> Data lines:
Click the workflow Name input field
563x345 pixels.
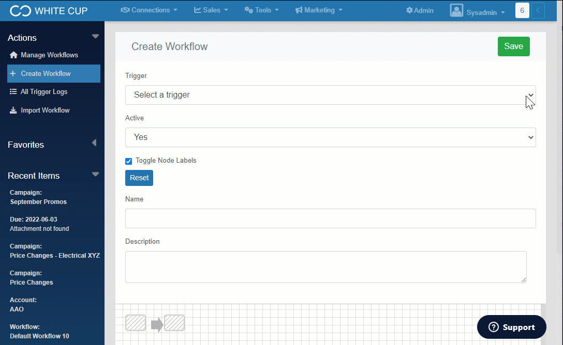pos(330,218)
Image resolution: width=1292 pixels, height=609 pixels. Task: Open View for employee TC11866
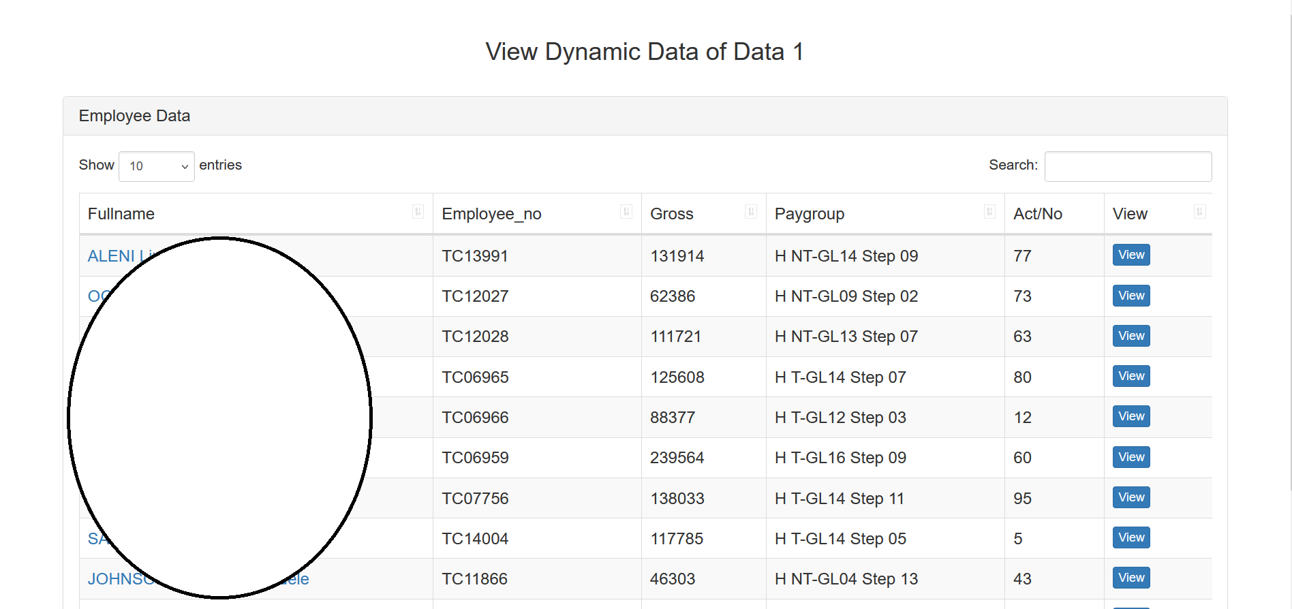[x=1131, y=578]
* * *
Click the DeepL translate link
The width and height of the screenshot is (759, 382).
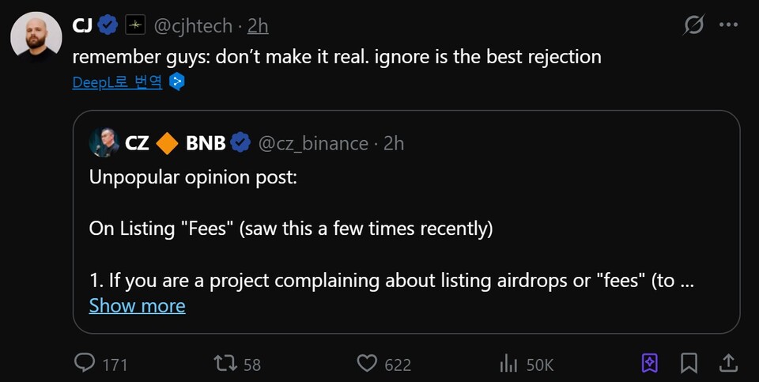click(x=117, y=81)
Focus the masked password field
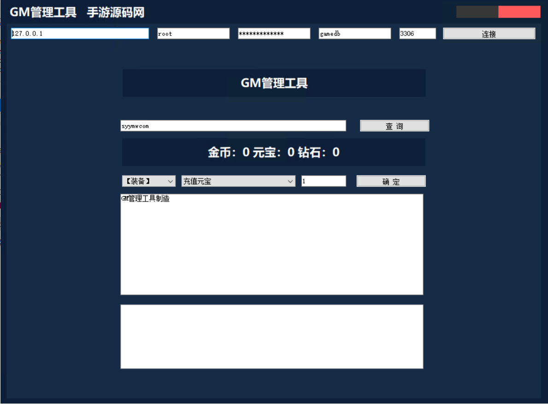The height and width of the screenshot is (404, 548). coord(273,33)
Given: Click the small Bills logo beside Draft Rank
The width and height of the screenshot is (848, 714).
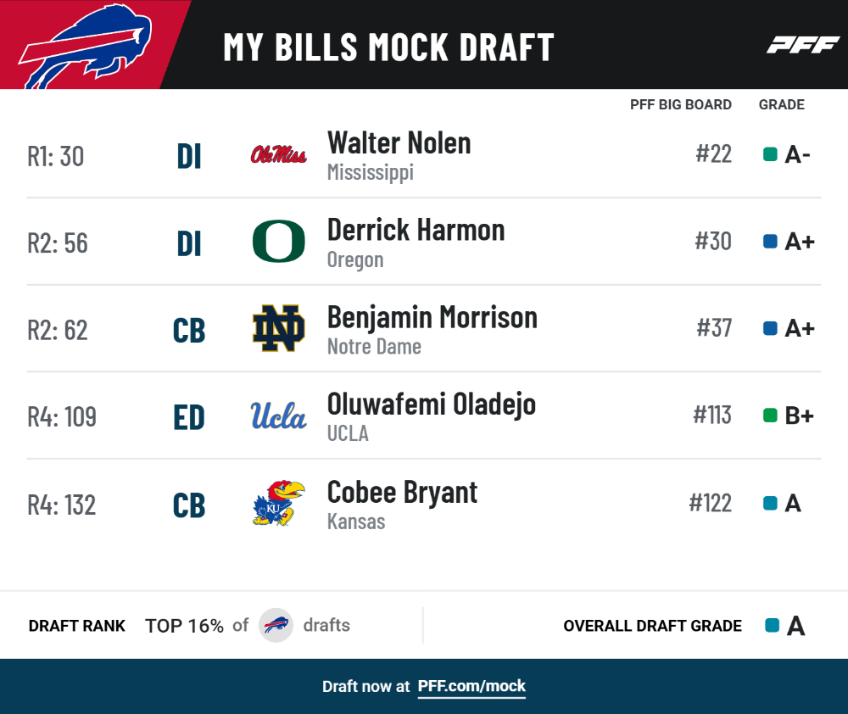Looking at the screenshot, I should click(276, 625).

> What is asked:
Put the lines from the one containing "Click the DeepL translate link" to the one containing "Looking at the" into a two-column CSV headed request and answer, one row per pair, with each field quoted and line breaks turned into spaces. Leave the pictures out.

> Exercise output:
request,answer
"Click the DeepL translate link The width and height of the screenshot is (759, 382).","click(x=117, y=81)"
"Focus the masked password field","The height and width of the screenshot is (404, 548). coord(273,33)"
"Given: Click the small Bills logo beside Draft Rank The width and height of the screenshot is (848, 714).","Looking at the screenshot, I should click(276, 625)."